Despite its delayed status, the project was included in the South Central Indiana Talent Region’s application for a Regional Economic Acceleration and Development Initiative grant. The region — made up of Jackson, Bartholomew and Jennings counties, along with the town of Edinburgh — proposed a plan with a total budget of more than $378 million, with $49.5 million coming from READI funds. It was later announced that the region’s award would be $30 million.

The original proposal, submitted in fall of 2021, listed the hotel conference center as one of several key projects to promote quality of place throughout the region. Under the plan, the project had an estimated budget of $44.4 million, with $3 million from READI funding, $14.76 from the public sector and $26.64 from private investment.

“The Columbus Redevelopment Commission will gift the land and create a separate tax increment finance district for the hotel/conference center project,” said officials. “A tax increment finance bond will be used to pay the necessary gap in construction costs, and the development’s property tax payments will repay the tax increment finance bond. The Redevelopment Commission will also build a 400 space parking garage as part of the development, estimated to be an additional $10,000,000.”

Tax increment finance districts allow the commission to siphon increasing property taxes from a selected area in order to fund local projects and improvements. A similar funding mechanism is being used to help fund the downtown urban grocer and apartment complex.

The region’s READI proposal stated that the hotel conference center project could be “shovel ready in 24 months from funding.”

Mayor Jim Lienhoop mentioned the project in his recent State of the City Address, saying that it is still seeing delays.

“While many of our initiatives have moved forward, this is hampered, due to its reliance on business travel,” he said in February. “We have maintained contact with the developers and continue to monitor the status of business travel, but anticipate a few more months will pass before resuming progress.”

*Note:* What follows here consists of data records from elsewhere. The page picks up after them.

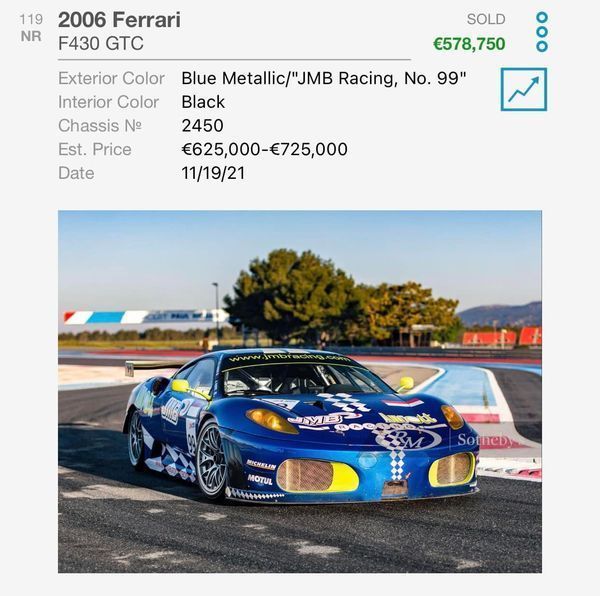Open the price trend chart icon
600x596 pixels.
click(524, 90)
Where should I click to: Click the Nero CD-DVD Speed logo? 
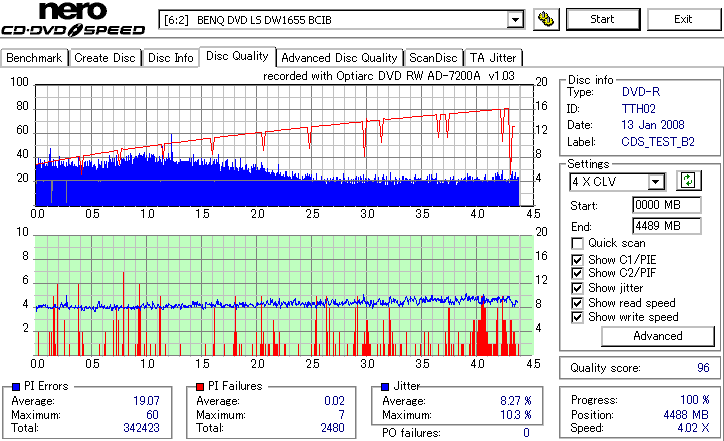pos(73,19)
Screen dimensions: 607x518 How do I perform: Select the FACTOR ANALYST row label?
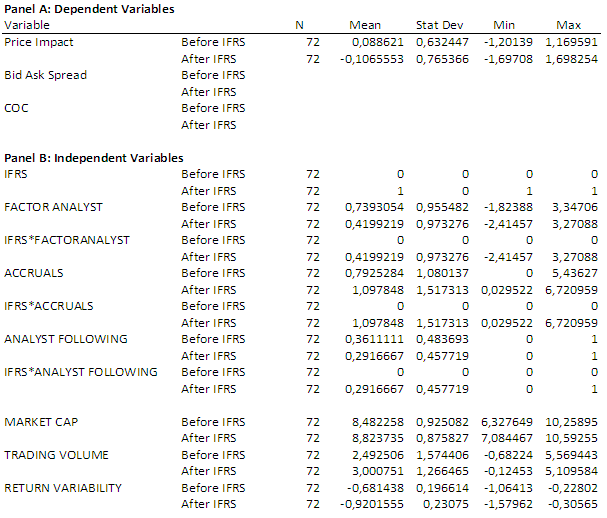(x=54, y=207)
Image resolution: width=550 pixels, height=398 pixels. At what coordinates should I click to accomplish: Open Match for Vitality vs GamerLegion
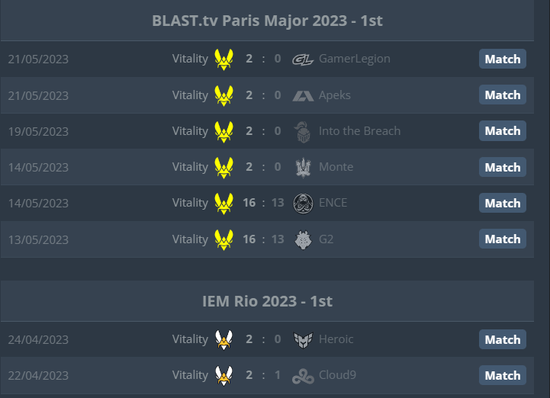coord(502,59)
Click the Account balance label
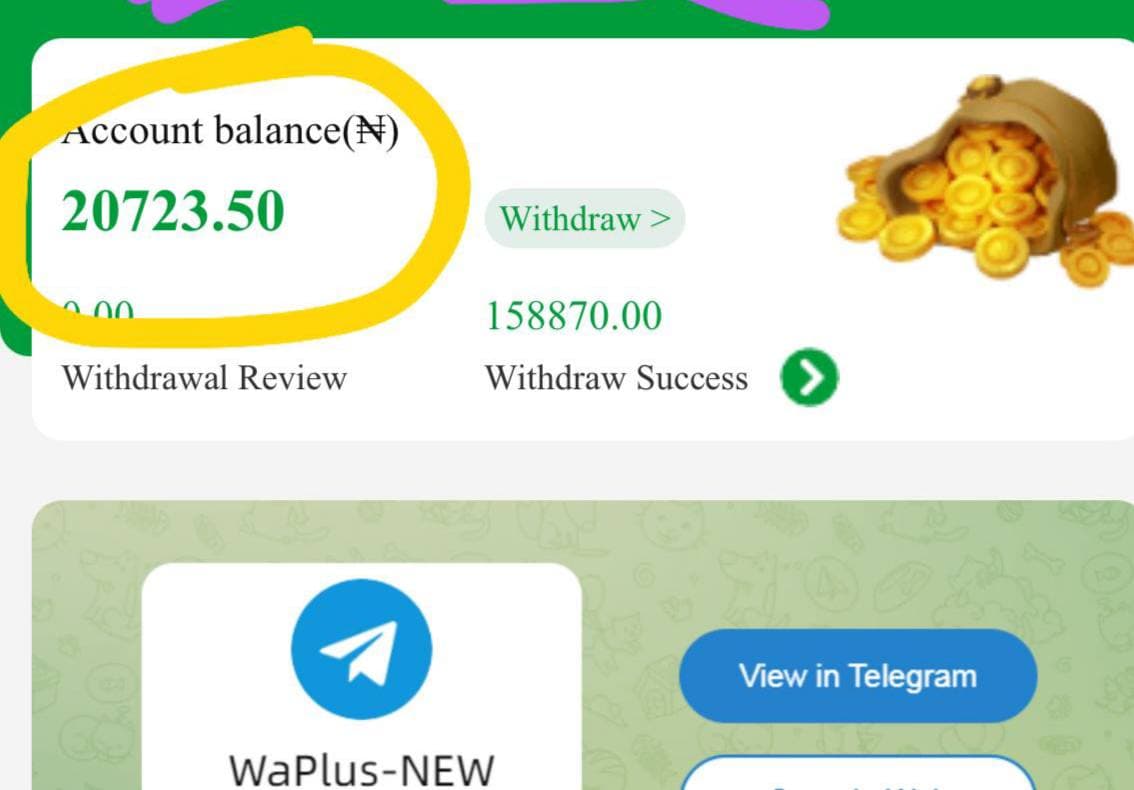This screenshot has width=1134, height=790. tap(230, 131)

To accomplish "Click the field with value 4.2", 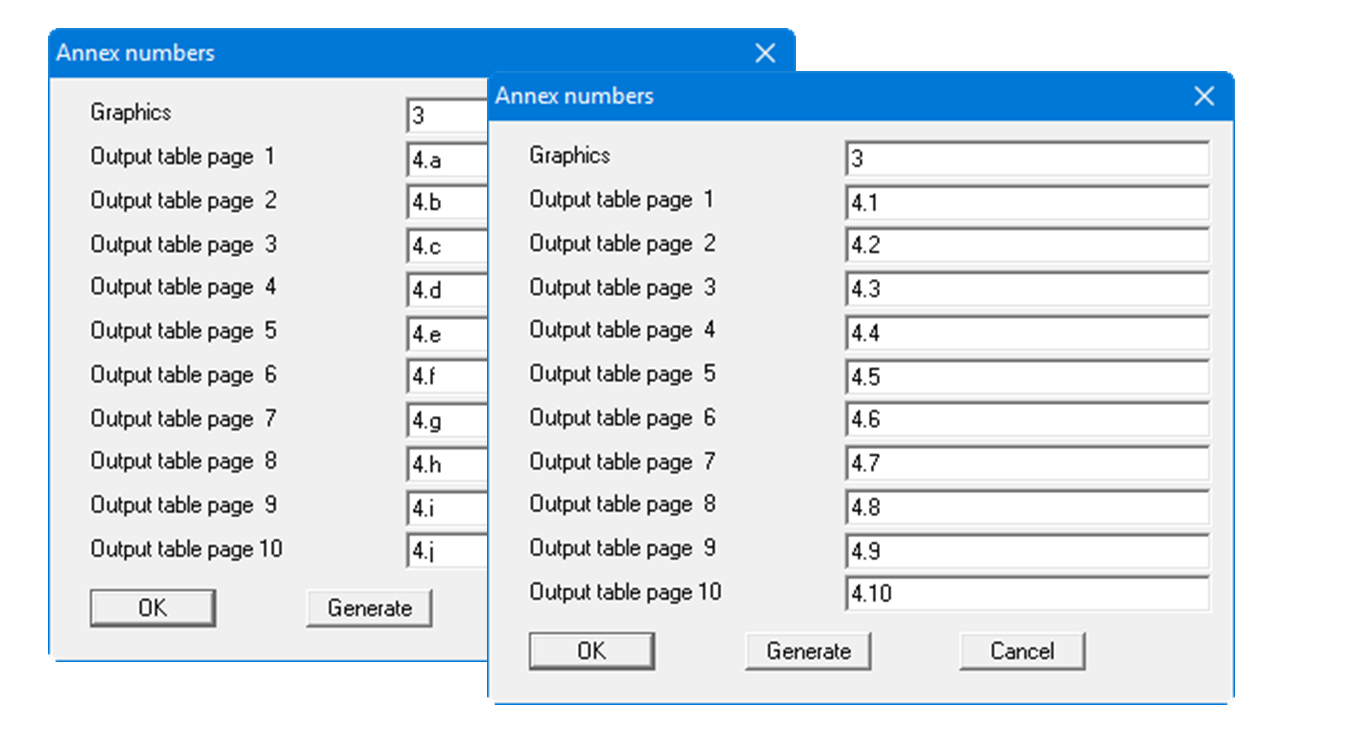I will [x=1026, y=246].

According to a 2022 State of the Hotel Industry Report from the American Hotel and Lodging Association (AHLA) in collaboration with Accenture, indicators show that the hotel industry will continue to recover in 2022, but a full recovery is still several years away.

Analysis by Oxford Economics shows that hotel room night demand and room revenue are estimated to almost return to 2019 levels this year. However, the industry is still facing a number of challenges.

“Hotels across the country are continuing to dig out from a two-year period where they lost a collective $111.8 billion in room revenue alone,” the report stated. “A partial recovery in 2022 will not be enough to allow hotels to completely pay back lenders, fully rehire staff, invest in delayed property improvements, and refill business cash reserves.”

Due to inflationary pressure, STR and Tourism Economics expected that it might take until 2025 to see “true adjusted recovery.”

It was also unclear, at the time of the report’s creation, what impact the industry might see from the omicron variant.

Furthermore, while leisure travel is expected to make a full return, business travel is projected to stay “significantly below pre-pandemic levels,” though Kalibri Labs estimated that it would reach 80% of 2019 figures by the third quarter of 2022.

“While a full recovery isn’t expected until 2024, global business travel is projected to increase by 14% in 2022, with the United States and China seeing the largest upswing—both are projected to grow by 30%,” the AHLA reported.

Hunden said that his firm is seeing shifts in leisure, business and group travel.

“Leisure has actually expanded during the post-COVID time with sort of the ‘work from anywhere’ idea …,” he said. “And so weekends start on Thursdays, and we’ve seen them continue onto Mondays, so that’s mitigating some of the pain from the corporate side. … The group business is not dead by a long shot; in fact, it can’t wait to get back together and has been doing so, wherever allowed.”